__What you should do__. Return the records exactly, keeping every line as it is.
(Beginning of Records provided)
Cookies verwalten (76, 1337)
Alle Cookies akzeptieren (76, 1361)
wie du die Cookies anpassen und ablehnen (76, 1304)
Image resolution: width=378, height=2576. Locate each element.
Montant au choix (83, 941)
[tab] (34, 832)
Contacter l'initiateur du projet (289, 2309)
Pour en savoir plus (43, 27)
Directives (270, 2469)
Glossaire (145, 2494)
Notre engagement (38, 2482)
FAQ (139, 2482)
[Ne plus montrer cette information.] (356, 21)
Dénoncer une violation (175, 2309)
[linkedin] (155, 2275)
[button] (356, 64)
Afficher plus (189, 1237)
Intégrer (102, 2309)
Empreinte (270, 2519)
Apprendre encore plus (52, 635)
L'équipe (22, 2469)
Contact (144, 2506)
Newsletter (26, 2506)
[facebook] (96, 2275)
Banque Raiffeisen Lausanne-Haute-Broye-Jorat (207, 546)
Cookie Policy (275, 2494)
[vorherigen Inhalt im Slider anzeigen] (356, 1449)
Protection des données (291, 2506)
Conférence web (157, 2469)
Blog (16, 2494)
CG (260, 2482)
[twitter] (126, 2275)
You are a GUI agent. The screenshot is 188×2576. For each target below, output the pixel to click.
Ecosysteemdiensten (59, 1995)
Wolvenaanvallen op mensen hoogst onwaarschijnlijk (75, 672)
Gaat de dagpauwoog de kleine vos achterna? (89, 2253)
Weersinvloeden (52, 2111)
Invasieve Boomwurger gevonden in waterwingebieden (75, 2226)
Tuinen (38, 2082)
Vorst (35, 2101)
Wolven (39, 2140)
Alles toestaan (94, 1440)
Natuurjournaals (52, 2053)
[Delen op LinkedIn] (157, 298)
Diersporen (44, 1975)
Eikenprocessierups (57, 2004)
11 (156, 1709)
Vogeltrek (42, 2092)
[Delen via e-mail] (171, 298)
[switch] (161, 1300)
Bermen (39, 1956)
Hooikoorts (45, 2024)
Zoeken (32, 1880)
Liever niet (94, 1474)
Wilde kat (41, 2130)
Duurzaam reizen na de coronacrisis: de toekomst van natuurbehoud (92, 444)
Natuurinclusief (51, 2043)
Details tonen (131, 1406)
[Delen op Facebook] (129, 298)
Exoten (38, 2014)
(End of Records provided)
__Answer box__.
Cookies verwalten (76, 1337)
Alle Cookies akzeptieren (76, 1361)
wie du die Cookies anpassen und ablehnen (76, 1304)
Image resolution: width=378, height=2576. Locate each element.
Montant au choix (83, 941)
[tab] (34, 832)
Contacter l'initiateur du projet (289, 2309)
Pour en savoir plus (43, 27)
Directives (270, 2469)
Glossaire (145, 2494)
Notre engagement (38, 2482)
FAQ (139, 2482)
[Ne plus montrer cette information.] (356, 21)
Dénoncer une violation (175, 2309)
[linkedin] (155, 2275)
[button] (356, 64)
Afficher plus (189, 1237)
Intégrer (102, 2309)
Empreinte (270, 2519)
Apprendre encore plus (52, 635)
L'équipe (22, 2469)
Contact (144, 2506)
Newsletter (26, 2506)
[facebook] (96, 2275)
Banque Raiffeisen Lausanne-Haute-Broye-Jorat (207, 546)
Cookie Policy (275, 2494)
[vorherigen Inhalt im Slider anzeigen] (356, 1449)
Protection des données (291, 2506)
Conférence web (157, 2469)
Blog (16, 2494)
CG (260, 2482)
[twitter] (126, 2275)
You are a GUI agent. The screenshot is 188×2576. For each target below, output the pixel to click.
Ecosysteemdiensten (59, 1995)
Wolvenaanvallen op mensen hoogst onwaarschijnlijk (75, 672)
Gaat de dagpauwoog de kleine vos achterna? (89, 2253)
Weersinvloeden (52, 2111)
Invasieve Boomwurger gevonden in waterwingebieden (75, 2226)
Tuinen (38, 2082)
Vorst (35, 2101)
Wolven (39, 2140)
Alles toestaan (94, 1440)
Natuurjournaals (52, 2053)
[Delen op LinkedIn] (157, 298)
Diersporen (44, 1975)
Eikenprocessierups (57, 2004)
11 (156, 1709)
Vogeltrek (42, 2092)
[Delen via e-mail] (171, 298)
[switch] (161, 1300)
Bermen (39, 1956)
Hooikoorts (45, 2024)
Zoeken (32, 1880)
Liever niet (94, 1474)
Wilde kat (41, 2130)
Duurzaam reizen na de coronacrisis: de toekomst van natuurbehoud (92, 444)
Natuurinclusief (51, 2043)
Details tonen (131, 1406)
[Delen op Facebook] (129, 298)
Exoten (38, 2014)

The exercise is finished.